The two countries are supporting opposite sides in the Syrian Civil War, and the participation of both countries would be vital to any chance of the brokering of a truce in that long running and deeply destructive war.

If the two countries now have no diplomatic relations with one another, it is hard to see how they can contribute to the talks in Vienna aimed at ending the war. That is tragic.

The two countries are also supporting opposite sides in another civil war, in Yemen, one of the poorest countries in the Arab world, which can least afford a regional power struggle being staged on its territory.

Many of the people executed in Saudi Arabia were on the death row for a long time.

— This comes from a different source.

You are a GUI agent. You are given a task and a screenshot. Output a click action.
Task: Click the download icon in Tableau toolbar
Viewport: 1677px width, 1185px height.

The Shia cleric was condemned to death in 2014, so the timing of his and the other executions on the one day is significant. It may have been designed for domestic Saudi opinion, to send a message internationally, or both.

Some have suggested that the Saudis are raising the temperature in the region because they are worried about the Iran nuclear deal, and the fact that this may end of Iran’s economic isolation, which might change the balance of power in the region. Iran has the much bigger population, and greater unrealised economic potential.

Also executed on the same day as the Shia cleric were a number of Sunni opponents of the Saudi government, who have been on death row for some time too. A sort of sectarian balance of pain may have been sought by having all the executions at the same time.

Given the chronic underdevelopment of the entire region, and the high levels of unemployment, the diversion of scarce resources to proxy wars is not in the interest of the people of the region.

Low oil prices are reducing the revenues of both countries, and one would think they could both ill afford the support they are giving to opposite sides in proxy wars in Syria and Yemen.

If the increased friction between the two countries prolongs, or intensifies, the Syrian Civil War, this will add to the refugee flow to Europe and to the suffering and the political instability flowing from that.

Europe has an obligation to take refugees, but so also have all the other countries of the world. So far there is little sign of help coming from any continent other than Europe.
Both Iran and Saudi Arabia practice the death penalty on a wide scale, which emphasises the large gap in values between both of them, and the European Union, where the death penalty is banned.

European countries have strong common interests and values, but they are having increasing difficulty in giving effect to these values in a coordinated way.